Sunday, June 30, 2013

Tour de Fears 2013

I live with two spinning wheels, but I live with them in the way that I once lived with an empty-headed, perky-nippled go-go boy. He had his space, I had mine. No touching.

The difference is that I would like to spend more time with the wheels. I have spun on them and enjoyed it. I was given some merino roving and turned it, ultimately, into a decent hat. Here's what I did: I spun one bobbin of singles and chain-plied it. Chain plying allows you to turn one spun strand into a three-ply yarn. I was too lazy to spin two more bobbins to get a three-ply. I didn't know at the time that chain plying is supposed to be scary and difficult, so it wasn't.

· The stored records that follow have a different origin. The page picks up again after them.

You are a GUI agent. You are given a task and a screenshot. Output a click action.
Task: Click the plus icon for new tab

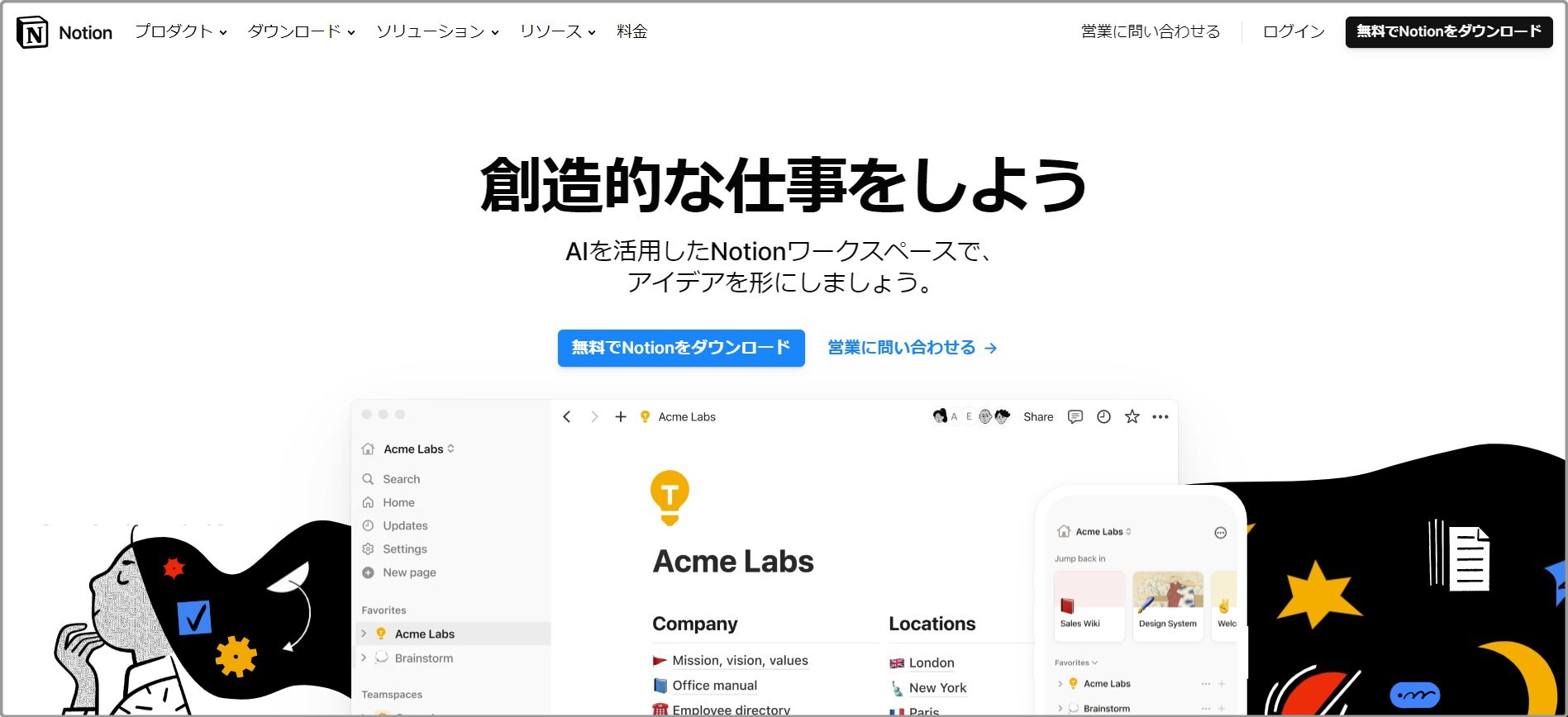click(621, 417)
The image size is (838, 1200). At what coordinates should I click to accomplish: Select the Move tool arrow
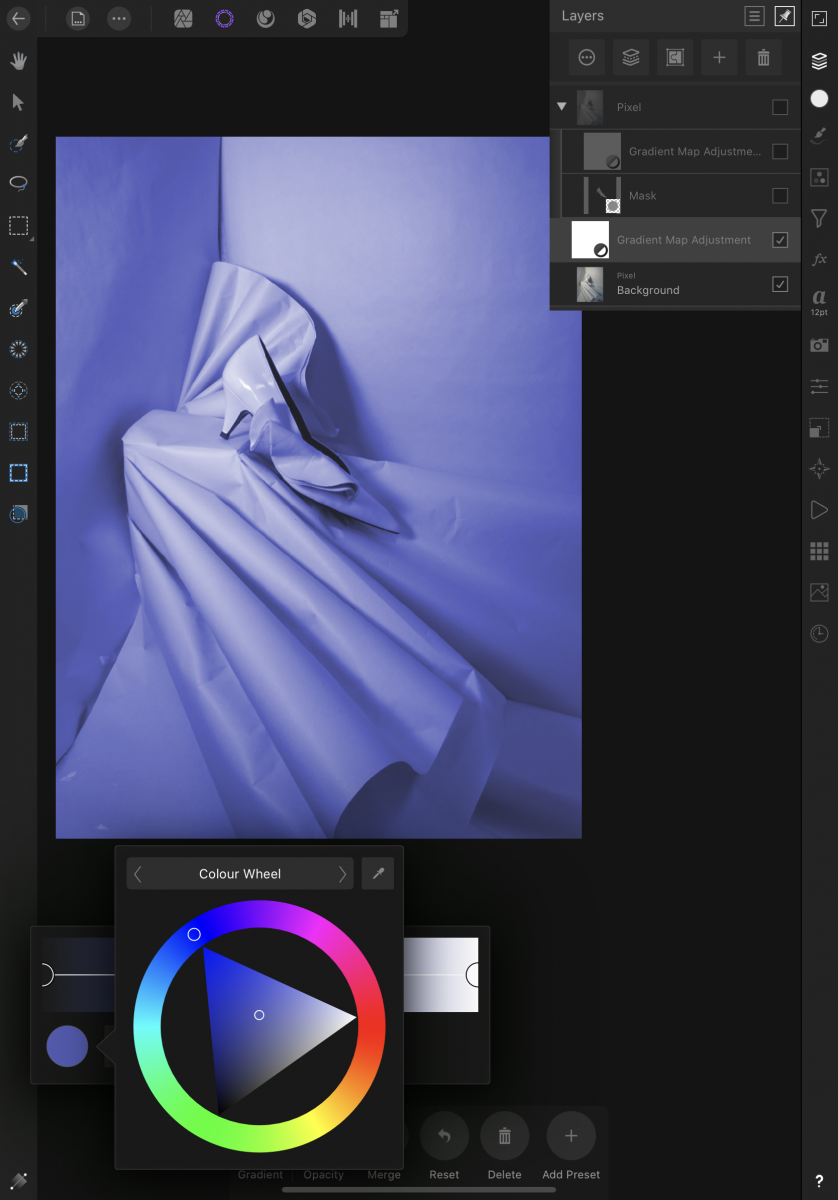pyautogui.click(x=18, y=102)
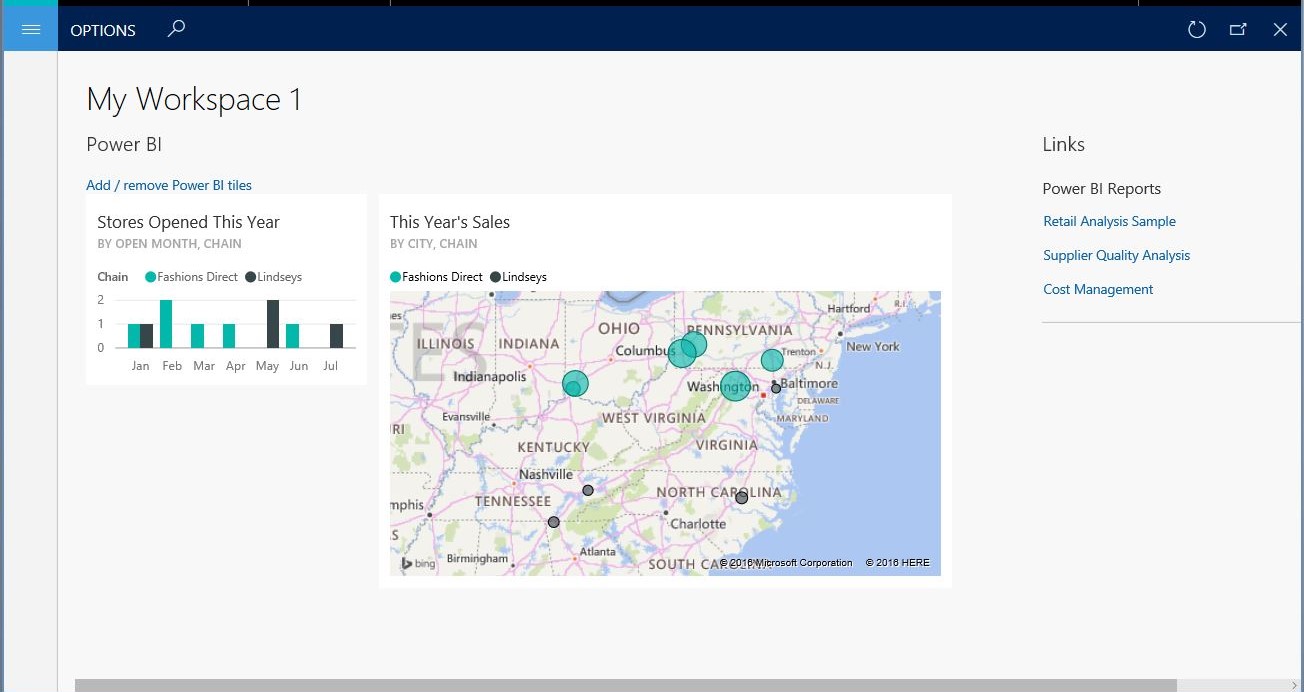
Task: Click Add / remove Power BI tiles
Action: tap(169, 185)
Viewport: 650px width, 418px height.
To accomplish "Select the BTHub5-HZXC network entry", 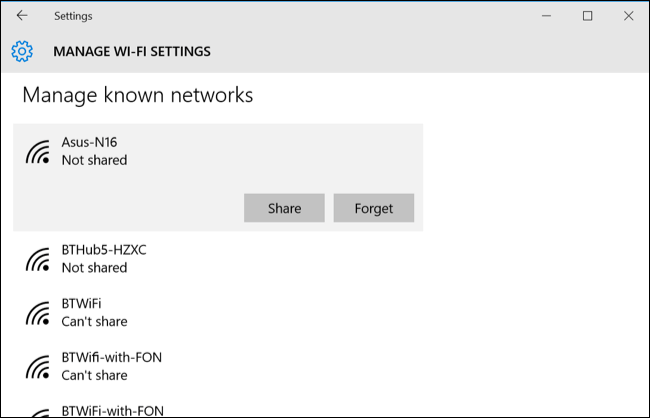I will coord(218,259).
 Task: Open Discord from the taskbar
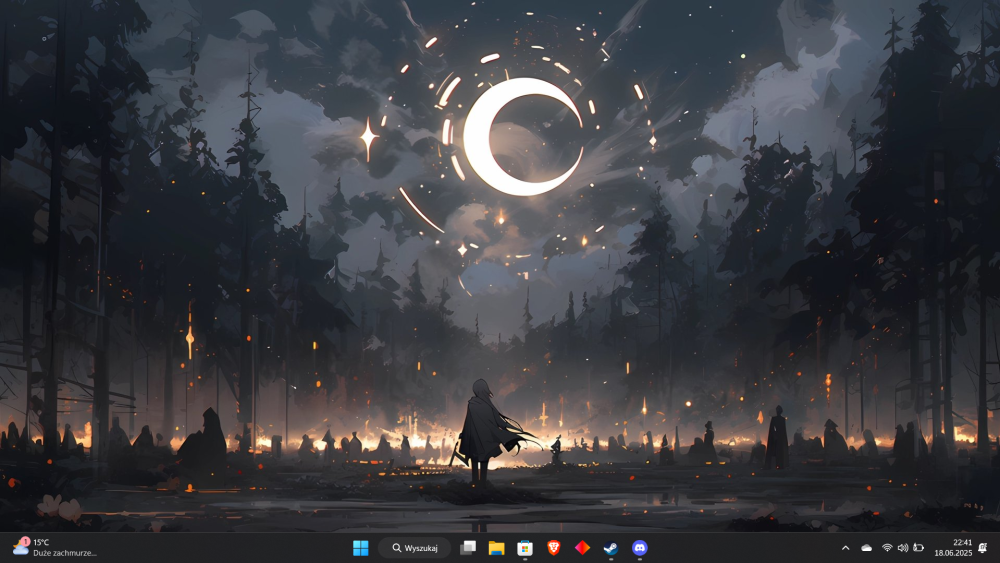coord(640,548)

Then came a dormant period, during which work picked up and spinning receded to the deep background. People would ask, as they do in this business, whether I was a spinner. "Yeah," I would say. "Kinda."

I became kinda a spinner the way I am kinda a go-go boy, which is to say not at all any more.

Then along came the Tour de Fleece, one of those lovely grass-roots events that has become possible in our electronically interconnected age. The idea is this: You set yourself a spinning goal, and you spin every day that the Tour de France bicycle race is racing. When the cyclists have a day off, so do you. You don't have to spin during every minute of the race, just every day. What you try to do with your tour is up to you. You could aim for endurance, production, skill building–it matters not. It's a self-guided tour.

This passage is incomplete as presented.